The Best Pickleball Paddles for Tennis Elbow
✨ QUICK ANSWER
To prevent and mitigate tennis elbow, choose a paddle with shock-absorbing core materials (like EVA Foam or thicker 16mm polymer cores) and a mid-weight build (7.8 - 8.2 oz). The absolute best paddle for arm relief in our lineup is the HUDEF Future EVA, which utilizes vibration-dampening EVA polymer technology.
Pickleball is the fastest-growing sport in the world, but with its rise has come a corresponding spike in player injuries—most notably, Lateral Epicondylitis, commonly known as Tennis Elbow.
The repetitive impact of the ball hitting a rigid paddle face sends shockwaves straight up your arm, causing inflammation in the elbow tendons. Fortunately, changing your paddle can make a massive difference. Here is what you need to look for to protect your arm.
What Causes Tennis Elbow in Pickleball?
When you strike a pickleball, the energy of the impact has to go somewhere.
- Vibration Transfer: Standard thin paddles (13mm or less) with stiff carbon fiber faces transfer almost 100% of the shock directly to your wrist, forearm, and elbow.
- Off-Center Hits: Striking the ball outside of the paddle's "sweet spot" causes the paddle to twist in your hand. Fighting this twisting motion places extreme strain on your forearm tendons.
Key Paddle Features for Arm Health
1. The Core Material (The Shock Absorber)
This is the single most important factor.
- EVA Foam (The Gold Standard): Used in the HUDEF Future EVA, EVA foam behaves like the midsole of a running shoe. It absorbs the ball's energy, trapping vibrations inside the paddle and preventing them from reaching your arm.
- 16mm Polymer Cores: If you play USAPA-sanctioned tournaments where EVA is restricted, a thick 16mm polypropylene honeycomb core is the next best alternative. Thicker cores disperse impact energy much better than thin 13mm cores.
2. Paddle Weight (Don't Go Too Light!)
Many players think a lighter paddle is better for tennis elbow. This is a common misconception.
- Why Ultra-Light is Bad: An ultra-light paddle (under 7.3 oz) has less mass.

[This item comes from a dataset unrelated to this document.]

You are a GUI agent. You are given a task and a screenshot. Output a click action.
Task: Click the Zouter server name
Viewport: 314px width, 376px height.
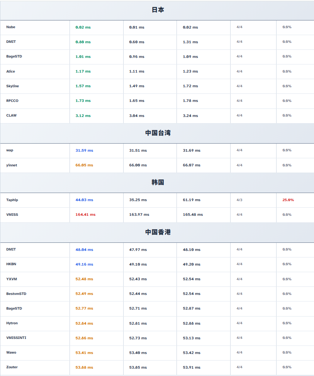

When a fast-moving ball hits it, the ball easily pushes the paddle back, forcing your arm muscles to contract harder to stabilize the hit.
- The Ideal Weight: A mid-weight paddle (7.8 to 8.2 oz) has enough mass to plow through the ball, using physics to absorb the impact rather than your muscles.
Our Recommendation: HUDEF Future (EVA Core)
Tips to Prevent Tennis Elbow on the Court
- Relax Your Grip: On a scale of 1-10, keep your grip pressure at a 4. Squeezing the paddle handle too tightly activates your forearm muscles, pre-loading them for joint strain.
- Hit the Sweet Spot: Use a wide-body paddle with a forgiving sweet spot to minimize twist-induced tendon strain.
- Warm Up: Spend 5 minutes stretching your forearms and wrists before hitting any hard drives.